All these functions are controlled using the 4 knobs, mixer/menu panel buttons and the on-screen neon cartoon modules. These modules cover everything from synthesis and mixing to effects and sequencing. They are responsible for giving the visual feedback needed from a synthesizer of this size. The Cow CWO frequency shifter and The Monkey drum machine are just a couple of the fan favourite modules. Each module offers precise visual feedback while contributing to the OP-1’s famous quirky charm.
The OP-1’s 4 track tape recorder is a feature that Teenage Engineering believes helps users to be more creatively engaged. Given the number of artists known to use it, namely Childish Gambino, Deadmau5 and Andrew Huang, it’s hard to disagree.
Having to scrub back through your recordings to slice up the right part is an experience unmatched by mouse and keyboard. It is this physicality that forces you to perfect your takes or make smarter compositional choices. Above all, it is our limitations that kick our musical creativity into overdrive and the OP-1 understands this exactly.
All In One
The OP-1 could do everything other 2011 synths could do in a unit a fraction of the size. A built-in sampler and microphone meant you could record external audio on the go to be tweaked and played later. At the time having a synth with so many features often meant buying multiple larger systems.
For what models like KORG’s 88-key Kronos workstation had in features, it lacked in portability and intuitive design. The point being, one of the chief virtues of the OP-1 is that it packs a massive amount of creative versatility and horsepower into a pocket-sized device. It’s like a Nintendo Switch, but for crafting beats.
To Infinity and Beyond
The future of the OP-1 came earlier than we could have imagined, in the form of the OP-Z. The OP-Z is a multimedia synthesizer and sequencer released in 2018 that offered musicians an even smaller alternative to the OP-1. Including DMX lighting and Unity 3D motion compatibility, the OP-Z is an effort to break out beyond music to create an all-encompassing audiovisual experience.

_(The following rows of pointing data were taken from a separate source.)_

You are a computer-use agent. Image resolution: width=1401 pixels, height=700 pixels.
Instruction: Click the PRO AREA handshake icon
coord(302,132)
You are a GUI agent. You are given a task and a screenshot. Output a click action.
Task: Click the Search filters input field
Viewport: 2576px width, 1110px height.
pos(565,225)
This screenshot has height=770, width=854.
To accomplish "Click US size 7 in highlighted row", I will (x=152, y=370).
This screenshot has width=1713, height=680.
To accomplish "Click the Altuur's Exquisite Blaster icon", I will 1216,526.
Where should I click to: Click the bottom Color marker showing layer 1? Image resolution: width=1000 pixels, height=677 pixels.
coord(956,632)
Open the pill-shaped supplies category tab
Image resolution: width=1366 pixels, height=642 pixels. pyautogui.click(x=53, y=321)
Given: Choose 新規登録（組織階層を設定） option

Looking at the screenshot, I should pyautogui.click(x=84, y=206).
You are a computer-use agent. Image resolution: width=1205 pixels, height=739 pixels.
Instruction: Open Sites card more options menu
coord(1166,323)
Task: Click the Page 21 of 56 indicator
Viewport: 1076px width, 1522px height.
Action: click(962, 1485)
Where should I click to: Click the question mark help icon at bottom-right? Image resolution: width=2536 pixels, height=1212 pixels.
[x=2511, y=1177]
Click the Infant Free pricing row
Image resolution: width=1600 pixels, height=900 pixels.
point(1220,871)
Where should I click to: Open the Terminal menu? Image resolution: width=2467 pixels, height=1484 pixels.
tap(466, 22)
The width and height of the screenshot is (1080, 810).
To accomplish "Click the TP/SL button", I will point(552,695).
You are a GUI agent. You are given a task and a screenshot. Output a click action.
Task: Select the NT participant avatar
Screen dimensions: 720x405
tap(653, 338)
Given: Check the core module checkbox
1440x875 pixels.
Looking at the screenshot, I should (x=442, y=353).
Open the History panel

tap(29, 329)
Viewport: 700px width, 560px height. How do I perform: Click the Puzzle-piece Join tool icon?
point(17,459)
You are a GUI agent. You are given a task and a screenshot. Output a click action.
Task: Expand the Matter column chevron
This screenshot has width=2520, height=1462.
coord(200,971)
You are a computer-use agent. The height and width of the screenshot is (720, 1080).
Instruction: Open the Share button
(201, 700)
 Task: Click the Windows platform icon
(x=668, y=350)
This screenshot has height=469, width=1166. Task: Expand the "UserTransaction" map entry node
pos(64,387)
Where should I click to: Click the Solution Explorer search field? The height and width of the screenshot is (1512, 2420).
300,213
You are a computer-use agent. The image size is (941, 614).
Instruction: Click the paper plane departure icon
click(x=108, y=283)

Using the OP-Z’s advanced sequencing capabilities, you’re able to program lights or motion graphics synced in real-time. If you wanted to perfectly sync your OP-Z beats to your friend’s latest videogame demo, it has you covered. In essence, the OP-Z is the perfect tool if you want to start pushing your creative limits and integrate visual design into your world of music. But while the OP-1 and OP-Z are often put on the same level, the truth is they are two very different machines.
Frequently Operated Questions
When a discussion about the OP-1 is brought up there always seem to be a few classic questions. People often ask if it is a good beginner’s synth. The answer to this is both yes and no. The OP-1’s intuitive design and compact size make it excellent for those looking to have fun learning the ins and outs of synthesis. In contrast, factors like its hefty price tag contradict this notion. This is especially the case considering other great beginner synth options, the KORG Volca series for example, that are available today.
Some consider the OP-1 to be powerful enough to act as a standalone studio solution. Its ability to sample, sequence and synthesize intuitively makes it a viable alternative to DAWs, especially if you’re keen on hardware rather than software.
Judging by their history until now, Teenage Engineering is a company that is unlikely to stop pushing the creative envelope. The company’s powerful yet quirky OP-1 – guided by limitations, yet immensely capable – is a striking debut and a diminutive classic.